* Begin Text to read *

Single by Michael Martin Murphey

from the album The Heart Never Lies
- B-side: "Sacred Heart"
- Released: April 30, 1984
- Genre: Country
- Length: 4:32
- Label: Liberty
- Songwriters: Jim Ed Norman, Chick Rains, Michael Martin Murphey
- Producer: Jim Ed Norman

Michael Martin Murphey singles chronology
| "Will It Be Love by Morning" (1984) | "Disenchanted" (1984) | "Radio Land" (1984) |

= Disenchanted (Michael Martin Murphey song) =

"Disenchanted" is a song co-written and recorded by American country music artist Michael Martin Murphey. It was released in April 1984 as the third single from the album The Heart Never Lies. The song peaked at number 12 on the U.S. Billboard Hot Country Singles and at number 11 on the Canadian RPM Country Tracks chart. It was written by Murphey, Jim Ed Norman and Chick Rains.

* End Text to read *

■ Exercises ■
(a) List the songwriters that the article on "Disenchanted" credits.
(b) Reproduce the passage of the article on "Disenchanted" verbatim, from "- Released: April" to "and Chick Rains.".

* Begin Stored data *

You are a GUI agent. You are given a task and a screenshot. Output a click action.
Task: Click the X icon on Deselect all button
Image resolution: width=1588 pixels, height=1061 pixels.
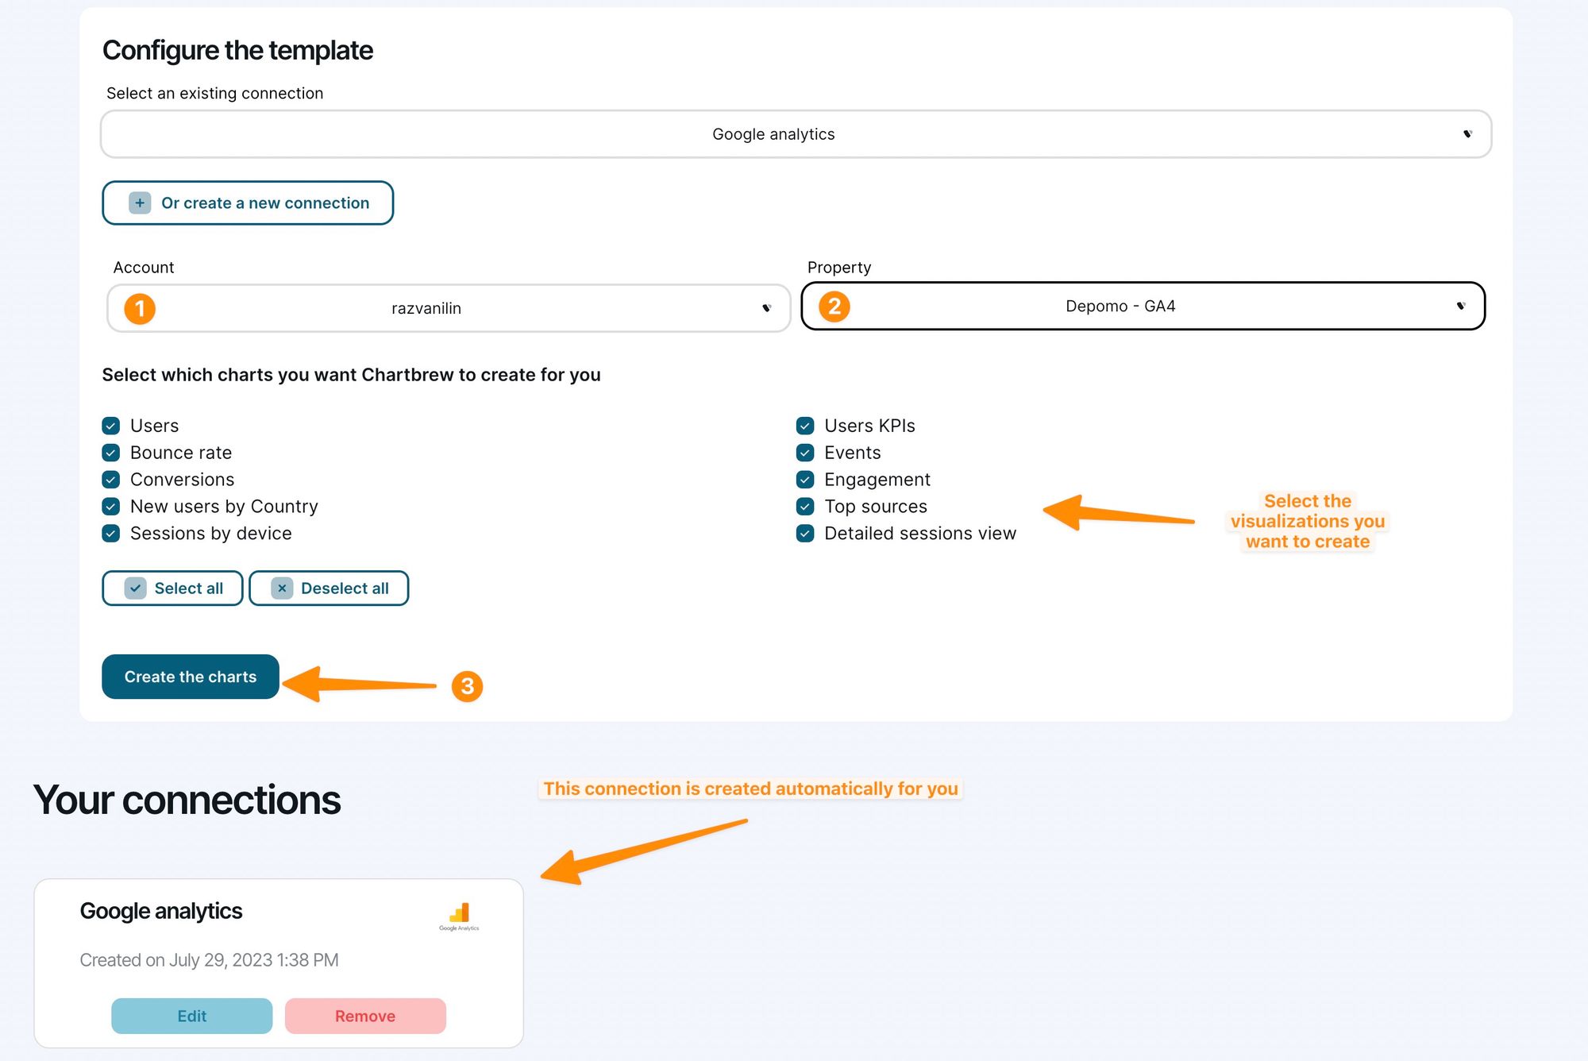click(280, 588)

* End Stored data *

■ Solutions per task ■
(a) Jim Ed Norman, Chick Rains, Michael Martin Murphey

(b)
- Released: April 30, 1984
- Genre: Country
- Length: 4:32
- Label: Liberty
- Songwriters: Jim Ed Norman, Chick Rains, Michael Martin Murphey
- Producer: Jim Ed Norman

Michael Martin Murphey singles chronology
| "Will It Be Love by Morning" (1984) | "Disenchanted" (1984) | "Radio Land" (1984) |

= Disenchanted (Michael Martin Murphey song) =

"Disenchanted" is a song co-written and recorded by American country music artist Michael Martin Murphey. It was released in April 1984 as the third single from the album The Heart Never Lies. The song peaked at number 12 on the U.S. Billboard Hot Country Singles and at number 11 on the Canadian RPM Country Tracks chart. It was written by Murphey, Jim Ed Norman and Chick Rains.